Posted in Articles, Asian Diaspora, History, Media Archive, United States on 2013-01-13 18:39Z by Steven

Race as International Identity? ‘Miscegenation’ in the U.S. Occupation of Japan and Beyond

Amerikastudien / American Studies
Volume 48, Number 1, Internationalizing U.S. History (2003)
pages 61-77

Yukiko Koshiro

The article attempts to retrieve the story of the little-known fate of so-called mixed-blood children, those born to American GIs and Japanese women in the aftermath of World War II, which had long vanished in a confluence of American and Japanese historical narratives. By shedding new light on the convergence of American and Japanese racisms and especially their mutual taboo on miscegenation, the article chronicles American and Japanese obsessions with “racial purity” as a national ideology during and after the U.S. Occupation of Japan.

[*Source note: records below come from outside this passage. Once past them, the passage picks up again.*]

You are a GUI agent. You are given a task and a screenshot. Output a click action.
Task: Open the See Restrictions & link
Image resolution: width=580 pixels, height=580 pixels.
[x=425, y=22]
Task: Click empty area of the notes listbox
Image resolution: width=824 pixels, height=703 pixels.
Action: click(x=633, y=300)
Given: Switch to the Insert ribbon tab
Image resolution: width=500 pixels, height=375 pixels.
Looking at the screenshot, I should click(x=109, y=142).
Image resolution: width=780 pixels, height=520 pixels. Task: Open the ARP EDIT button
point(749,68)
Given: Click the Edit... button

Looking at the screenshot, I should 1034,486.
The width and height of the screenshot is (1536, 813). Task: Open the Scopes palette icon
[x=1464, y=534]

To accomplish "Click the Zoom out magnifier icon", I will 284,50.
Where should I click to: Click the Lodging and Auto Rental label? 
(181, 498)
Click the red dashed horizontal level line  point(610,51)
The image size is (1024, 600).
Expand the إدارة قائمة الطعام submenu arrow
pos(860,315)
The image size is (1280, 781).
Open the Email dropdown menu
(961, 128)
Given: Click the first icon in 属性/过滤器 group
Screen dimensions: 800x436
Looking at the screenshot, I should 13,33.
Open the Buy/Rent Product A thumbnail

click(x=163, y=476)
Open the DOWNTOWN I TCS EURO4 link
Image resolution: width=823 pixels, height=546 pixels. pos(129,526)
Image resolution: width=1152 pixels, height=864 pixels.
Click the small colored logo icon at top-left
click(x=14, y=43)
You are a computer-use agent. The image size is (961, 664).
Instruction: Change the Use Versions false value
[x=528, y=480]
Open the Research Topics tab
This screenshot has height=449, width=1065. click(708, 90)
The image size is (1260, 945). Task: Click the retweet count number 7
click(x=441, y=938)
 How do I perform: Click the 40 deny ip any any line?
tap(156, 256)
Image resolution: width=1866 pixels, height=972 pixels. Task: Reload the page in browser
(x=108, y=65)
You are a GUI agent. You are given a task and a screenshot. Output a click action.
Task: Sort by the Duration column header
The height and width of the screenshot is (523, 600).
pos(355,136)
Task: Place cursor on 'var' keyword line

While the article highlights the adverse impact of racist thinking, its primary attempt is to break the silence on the mutual issue of miscegenation and provide a prelude to the story as part of a mainstream narrative of both nations. Only by internationalizing history is it possible to trace a nation’s trans-national Odysseys and relate them to American and Japanese postwar history. Furthermore, the article refers to cases of bi-racial children born in West Germany during and after U.S. Occupation, thus suggesting the extension of the study on the basis of empirical sources from Europe.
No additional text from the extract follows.